### Task directions
Give all the data again exactly.

----

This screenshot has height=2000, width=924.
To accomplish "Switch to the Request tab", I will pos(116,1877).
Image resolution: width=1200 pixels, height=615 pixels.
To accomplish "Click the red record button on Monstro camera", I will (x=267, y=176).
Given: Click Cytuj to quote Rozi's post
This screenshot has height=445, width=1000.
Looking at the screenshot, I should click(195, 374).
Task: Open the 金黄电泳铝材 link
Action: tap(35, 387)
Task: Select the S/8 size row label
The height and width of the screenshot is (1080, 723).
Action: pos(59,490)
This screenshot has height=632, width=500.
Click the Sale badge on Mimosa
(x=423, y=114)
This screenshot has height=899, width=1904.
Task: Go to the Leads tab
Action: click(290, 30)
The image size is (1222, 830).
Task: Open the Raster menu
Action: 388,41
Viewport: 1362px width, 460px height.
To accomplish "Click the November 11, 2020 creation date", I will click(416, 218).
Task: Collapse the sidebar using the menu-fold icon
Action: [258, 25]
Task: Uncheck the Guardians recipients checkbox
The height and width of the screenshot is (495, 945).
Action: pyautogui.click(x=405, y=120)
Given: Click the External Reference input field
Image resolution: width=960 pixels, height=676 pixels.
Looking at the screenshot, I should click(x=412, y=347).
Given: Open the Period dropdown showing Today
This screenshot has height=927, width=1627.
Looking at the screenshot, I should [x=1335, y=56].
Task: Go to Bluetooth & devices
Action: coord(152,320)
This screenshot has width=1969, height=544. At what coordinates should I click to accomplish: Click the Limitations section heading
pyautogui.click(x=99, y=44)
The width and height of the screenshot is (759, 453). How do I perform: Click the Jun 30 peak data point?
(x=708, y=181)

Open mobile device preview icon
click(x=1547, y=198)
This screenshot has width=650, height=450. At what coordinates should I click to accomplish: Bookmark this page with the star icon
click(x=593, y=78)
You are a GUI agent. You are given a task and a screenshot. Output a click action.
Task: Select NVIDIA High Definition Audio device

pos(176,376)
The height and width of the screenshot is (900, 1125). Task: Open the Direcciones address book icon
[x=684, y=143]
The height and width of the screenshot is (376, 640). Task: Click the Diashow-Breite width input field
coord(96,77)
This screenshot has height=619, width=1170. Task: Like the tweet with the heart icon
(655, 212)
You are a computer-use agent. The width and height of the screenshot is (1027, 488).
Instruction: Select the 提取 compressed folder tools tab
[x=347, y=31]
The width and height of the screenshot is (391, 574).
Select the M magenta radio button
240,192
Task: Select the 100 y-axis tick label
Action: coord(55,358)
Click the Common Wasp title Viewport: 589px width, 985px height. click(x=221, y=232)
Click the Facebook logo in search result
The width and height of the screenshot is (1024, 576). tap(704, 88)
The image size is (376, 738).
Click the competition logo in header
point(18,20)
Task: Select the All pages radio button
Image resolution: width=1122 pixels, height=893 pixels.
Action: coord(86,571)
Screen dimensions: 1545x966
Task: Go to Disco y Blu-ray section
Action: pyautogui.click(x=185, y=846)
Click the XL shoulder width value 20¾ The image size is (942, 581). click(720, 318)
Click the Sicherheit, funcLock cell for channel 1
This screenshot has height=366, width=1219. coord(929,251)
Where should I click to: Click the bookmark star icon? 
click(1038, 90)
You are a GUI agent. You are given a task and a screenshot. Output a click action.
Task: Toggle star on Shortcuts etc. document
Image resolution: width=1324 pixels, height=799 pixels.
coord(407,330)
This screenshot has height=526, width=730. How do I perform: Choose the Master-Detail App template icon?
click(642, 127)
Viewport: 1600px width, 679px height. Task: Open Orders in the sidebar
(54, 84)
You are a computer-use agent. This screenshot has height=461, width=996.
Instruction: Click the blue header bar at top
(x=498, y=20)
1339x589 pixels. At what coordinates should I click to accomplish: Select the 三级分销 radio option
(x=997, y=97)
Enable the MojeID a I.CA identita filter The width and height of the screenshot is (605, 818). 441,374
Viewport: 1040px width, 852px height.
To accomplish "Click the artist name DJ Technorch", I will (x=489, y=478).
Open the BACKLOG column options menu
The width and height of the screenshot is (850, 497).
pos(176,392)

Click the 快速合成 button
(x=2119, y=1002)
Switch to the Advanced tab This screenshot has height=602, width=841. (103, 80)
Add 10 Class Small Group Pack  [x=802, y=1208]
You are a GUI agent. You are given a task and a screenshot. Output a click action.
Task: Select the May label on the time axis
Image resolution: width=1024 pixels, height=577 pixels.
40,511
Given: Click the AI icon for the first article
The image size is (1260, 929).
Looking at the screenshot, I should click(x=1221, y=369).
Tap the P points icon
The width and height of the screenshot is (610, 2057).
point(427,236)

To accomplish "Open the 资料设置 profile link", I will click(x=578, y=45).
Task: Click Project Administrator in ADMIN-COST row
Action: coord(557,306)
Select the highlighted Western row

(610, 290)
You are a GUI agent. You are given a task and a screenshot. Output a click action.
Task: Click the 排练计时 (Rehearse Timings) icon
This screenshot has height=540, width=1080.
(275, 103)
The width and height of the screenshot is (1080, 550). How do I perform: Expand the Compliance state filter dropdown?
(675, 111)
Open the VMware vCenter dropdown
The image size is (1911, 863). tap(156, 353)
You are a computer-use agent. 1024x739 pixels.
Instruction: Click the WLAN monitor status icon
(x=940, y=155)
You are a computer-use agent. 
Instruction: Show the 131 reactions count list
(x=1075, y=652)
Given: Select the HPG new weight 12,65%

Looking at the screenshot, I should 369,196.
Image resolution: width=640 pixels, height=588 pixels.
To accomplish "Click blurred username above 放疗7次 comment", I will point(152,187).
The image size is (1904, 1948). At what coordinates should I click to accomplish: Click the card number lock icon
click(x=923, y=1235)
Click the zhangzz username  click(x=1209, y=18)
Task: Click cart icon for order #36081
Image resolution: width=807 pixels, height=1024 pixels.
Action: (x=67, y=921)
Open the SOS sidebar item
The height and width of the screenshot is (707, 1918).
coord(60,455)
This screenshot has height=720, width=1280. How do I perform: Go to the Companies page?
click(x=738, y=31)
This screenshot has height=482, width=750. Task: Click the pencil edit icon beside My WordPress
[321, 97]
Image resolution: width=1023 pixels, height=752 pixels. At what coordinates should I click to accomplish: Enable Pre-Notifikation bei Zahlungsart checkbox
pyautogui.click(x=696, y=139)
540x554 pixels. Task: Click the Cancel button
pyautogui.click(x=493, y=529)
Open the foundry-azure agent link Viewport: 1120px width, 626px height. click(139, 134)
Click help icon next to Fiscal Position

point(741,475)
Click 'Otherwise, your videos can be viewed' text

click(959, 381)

----

### Written solution
This screenshot has height=2000, width=924.
To accomplish "Switch to the Request tab", I will pos(116,1877).
Image resolution: width=1200 pixels, height=615 pixels.
To accomplish "Click the red record button on Monstro camera", I will (x=267, y=176).
Given: Click Cytuj to quote Rozi's post
This screenshot has height=445, width=1000.
Looking at the screenshot, I should click(195, 374).
Task: Open the 金黄电泳铝材 link
Action: tap(35, 387)
Task: Select the S/8 size row label
The height and width of the screenshot is (1080, 723).
Action: pos(59,490)
This screenshot has height=632, width=500.
Click the Sale badge on Mimosa
(x=423, y=114)
This screenshot has height=899, width=1904.
Task: Go to the Leads tab
Action: click(290, 30)
The image size is (1222, 830).
Task: Open the Raster menu
Action: 388,41
Viewport: 1362px width, 460px height.
To accomplish "Click the November 11, 2020 creation date", I will click(416, 218).
Task: Collapse the sidebar using the menu-fold icon
Action: [258, 25]
Task: Uncheck the Guardians recipients checkbox
The height and width of the screenshot is (495, 945).
Action: pyautogui.click(x=405, y=120)
Given: Click the External Reference input field
Image resolution: width=960 pixels, height=676 pixels.
Looking at the screenshot, I should click(x=412, y=347).
Given: Open the Period dropdown showing Today
This screenshot has height=927, width=1627.
Looking at the screenshot, I should [x=1335, y=56].
Task: Go to Bluetooth & devices
Action: coord(152,320)
This screenshot has width=1969, height=544. At what coordinates should I click to accomplish: Click the Limitations section heading
pyautogui.click(x=99, y=44)
The width and height of the screenshot is (759, 453). How do I perform: Click the Jun 30 peak data point?
(x=708, y=181)

Open mobile device preview icon
click(x=1547, y=198)
This screenshot has width=650, height=450. At what coordinates should I click to accomplish: Bookmark this page with the star icon
click(x=593, y=78)
You are a GUI agent. You are given a task and a screenshot. Output a click action.
Task: Select NVIDIA High Definition Audio device

pos(176,376)
The height and width of the screenshot is (900, 1125). Task: Open the Direcciones address book icon
[x=684, y=143]
The height and width of the screenshot is (376, 640). Task: Click the Diashow-Breite width input field
coord(96,77)
This screenshot has height=619, width=1170. Task: Like the tweet with the heart icon
(655, 212)
You are a computer-use agent. The width and height of the screenshot is (1027, 488).
Instruction: Select the 提取 compressed folder tools tab
[x=347, y=31]
The width and height of the screenshot is (391, 574).
Select the M magenta radio button
240,192
Task: Select the 100 y-axis tick label
Action: coord(55,358)
Click the Common Wasp title Viewport: 589px width, 985px height. click(x=221, y=232)
Click the Facebook logo in search result
The width and height of the screenshot is (1024, 576). tap(704, 88)
The image size is (376, 738).
Click the competition logo in header
point(18,20)
Task: Select the All pages radio button
Image resolution: width=1122 pixels, height=893 pixels.
Action: coord(86,571)
Screen dimensions: 1545x966
Task: Go to Disco y Blu-ray section
Action: pyautogui.click(x=185, y=846)
Click the XL shoulder width value 20¾ The image size is (942, 581). click(720, 318)
Click the Sicherheit, funcLock cell for channel 1
This screenshot has height=366, width=1219. coord(929,251)
Where should I click to: Click the bookmark star icon? 
click(1038, 90)
You are a GUI agent. You are given a task and a screenshot. Output a click action.
Task: Toggle star on Shortcuts etc. document
Image resolution: width=1324 pixels, height=799 pixels.
coord(407,330)
This screenshot has height=526, width=730. How do I perform: Choose the Master-Detail App template icon?
click(642, 127)
Viewport: 1600px width, 679px height. Task: Open Orders in the sidebar
(54, 84)
You are a computer-use agent. This screenshot has height=461, width=996.
Instruction: Click the blue header bar at top
(x=498, y=20)
1339x589 pixels. At what coordinates should I click to accomplish: Select the 三级分销 radio option
(x=997, y=97)
Enable the MojeID a I.CA identita filter The width and height of the screenshot is (605, 818). 441,374
Viewport: 1040px width, 852px height.
To accomplish "Click the artist name DJ Technorch", I will (x=489, y=478).
Open the BACKLOG column options menu
The width and height of the screenshot is (850, 497).
pos(176,392)

Click the 快速合成 button
(x=2119, y=1002)
Switch to the Advanced tab This screenshot has height=602, width=841. (103, 80)
Add 10 Class Small Group Pack  [x=802, y=1208]
You are a GUI agent. You are given a task and a screenshot. Output a click action.
Task: Select the May label on the time axis
Image resolution: width=1024 pixels, height=577 pixels.
40,511
Given: Click the AI icon for the first article
The image size is (1260, 929).
Looking at the screenshot, I should click(x=1221, y=369).
Tap the P points icon
The width and height of the screenshot is (610, 2057).
point(427,236)

To accomplish "Open the 资料设置 profile link", I will click(x=578, y=45).
Task: Click Project Administrator in ADMIN-COST row
Action: coord(557,306)
Select the highlighted Western row

(610, 290)
You are a GUI agent. You are given a task and a screenshot. Output a click action.
Task: Click the 排练计时 (Rehearse Timings) icon
This screenshot has height=540, width=1080.
(275, 103)
The width and height of the screenshot is (1080, 550). How do I perform: Expand the Compliance state filter dropdown?
(675, 111)
Open the VMware vCenter dropdown
The image size is (1911, 863). tap(156, 353)
You are a computer-use agent. 1024x739 pixels.
Instruction: Click the WLAN monitor status icon
(x=940, y=155)
You are a computer-use agent. 
Instruction: Show the 131 reactions count list
(x=1075, y=652)
Given: Select the HPG new weight 12,65%

Looking at the screenshot, I should 369,196.
Image resolution: width=640 pixels, height=588 pixels.
To accomplish "Click blurred username above 放疗7次 comment", I will point(152,187).
The image size is (1904, 1948). At what coordinates should I click to accomplish: Click the card number lock icon
click(x=923, y=1235)
Click the zhangzz username  click(x=1209, y=18)
Task: Click cart icon for order #36081
Image resolution: width=807 pixels, height=1024 pixels.
Action: (x=67, y=921)
Open the SOS sidebar item
The height and width of the screenshot is (707, 1918).
coord(60,455)
This screenshot has height=720, width=1280. How do I perform: Go to the Companies page?
click(x=738, y=31)
This screenshot has height=482, width=750. Task: Click the pencil edit icon beside My WordPress
[321, 97]
Image resolution: width=1023 pixels, height=752 pixels. At what coordinates should I click to accomplish: Enable Pre-Notifikation bei Zahlungsart checkbox
pyautogui.click(x=696, y=139)
540x554 pixels. Task: Click the Cancel button
pyautogui.click(x=493, y=529)
Open the foundry-azure agent link Viewport: 1120px width, 626px height. click(139, 134)
Click help icon next to Fiscal Position

point(741,475)
Click 'Otherwise, your videos can be viewed' text

click(959, 381)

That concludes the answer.